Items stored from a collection
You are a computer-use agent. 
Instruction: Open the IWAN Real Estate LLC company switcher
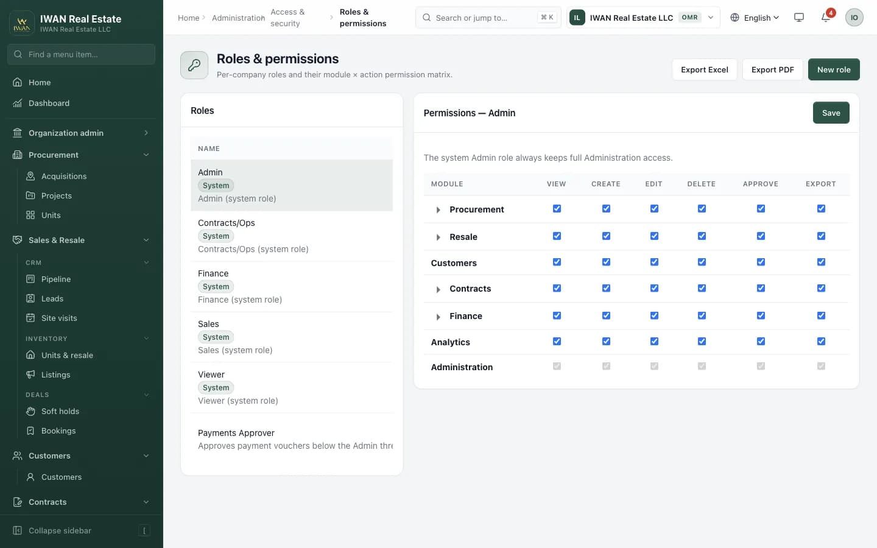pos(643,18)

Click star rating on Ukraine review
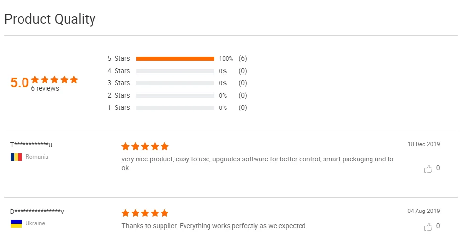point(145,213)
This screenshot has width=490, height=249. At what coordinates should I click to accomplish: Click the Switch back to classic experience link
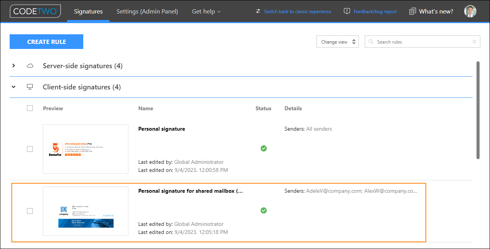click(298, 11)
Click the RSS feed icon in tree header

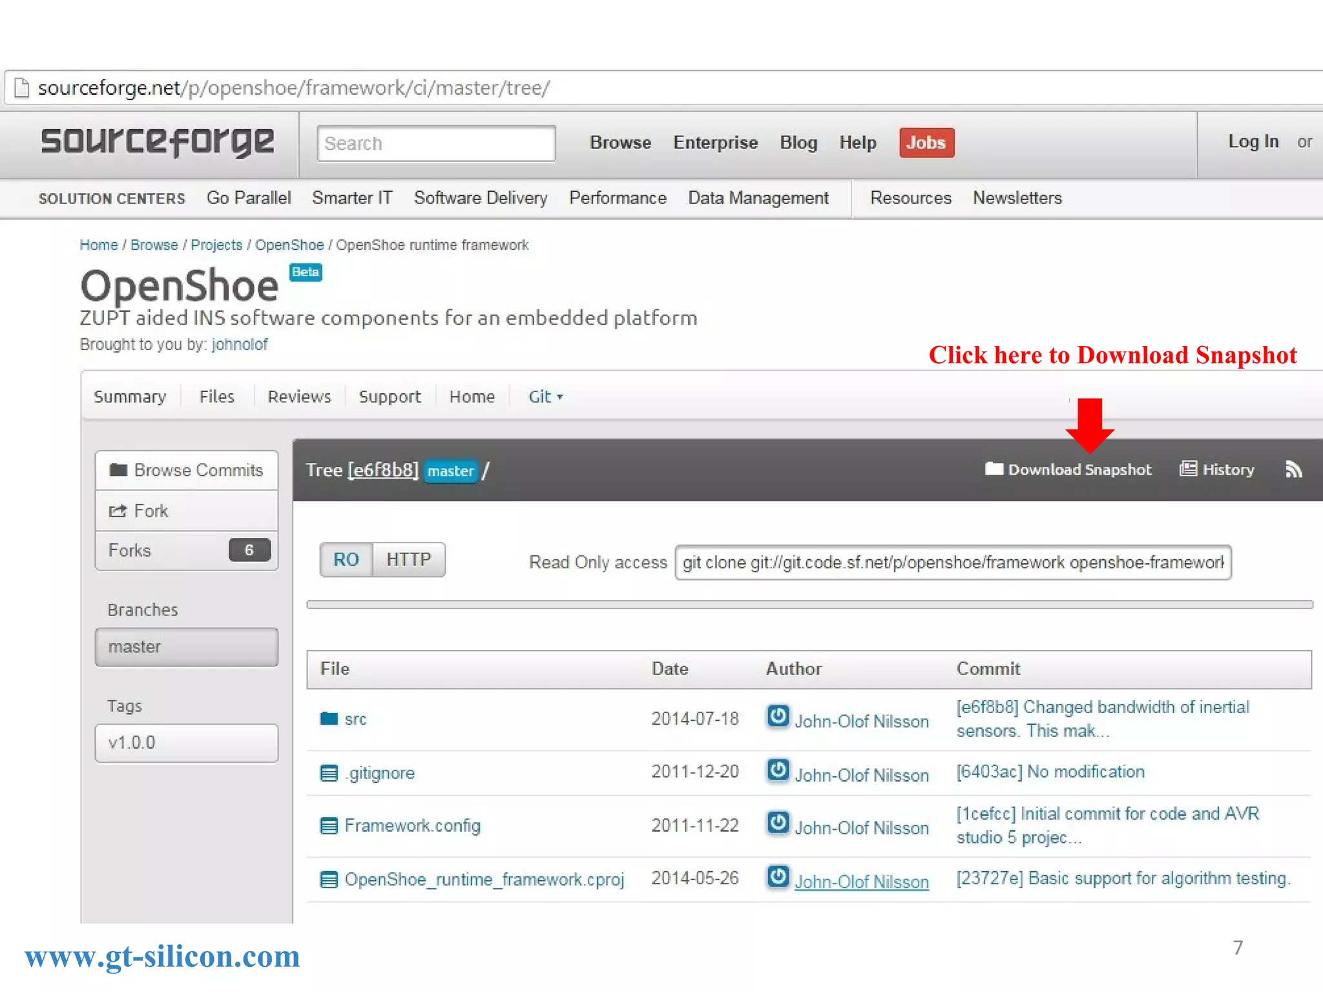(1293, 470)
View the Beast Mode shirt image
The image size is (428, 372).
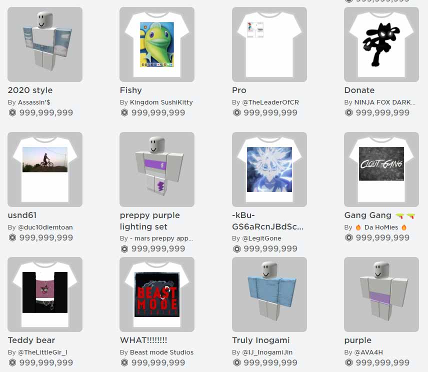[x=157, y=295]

...

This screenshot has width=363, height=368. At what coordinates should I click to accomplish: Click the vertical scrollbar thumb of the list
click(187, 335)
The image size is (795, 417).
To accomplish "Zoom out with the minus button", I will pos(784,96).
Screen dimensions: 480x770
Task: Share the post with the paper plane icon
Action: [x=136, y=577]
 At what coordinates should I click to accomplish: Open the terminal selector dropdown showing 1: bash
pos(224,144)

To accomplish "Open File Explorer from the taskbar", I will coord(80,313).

◆ Directive:
Format the part that opens with the line containing "You are a computer-use agent." and closes with the line containing "[x=157, y=295]", both included, as a JSON list of strings with one string per line. Skip blank lines and leave the pictures out.

◆ Result below:
[
  "You are a computer-use agent. ",
  "Instruction: Open the IWAN Real Estate LLC company switcher",
  "pos(643,18)",
  "Click star rating on Ukraine review",
  "point(145,213)",
  "This screenshot has width=490, height=249. At what coordinates should I click to accomplish: Click the Switch back to classic experience link",
  "click(298, 11)",
  "Click the RSS feed icon in tree header",
  "(1293, 470)",
  "View the Beast Mode shirt image",
  "The image size is (428, 372).",
  "[x=157, y=295]"
]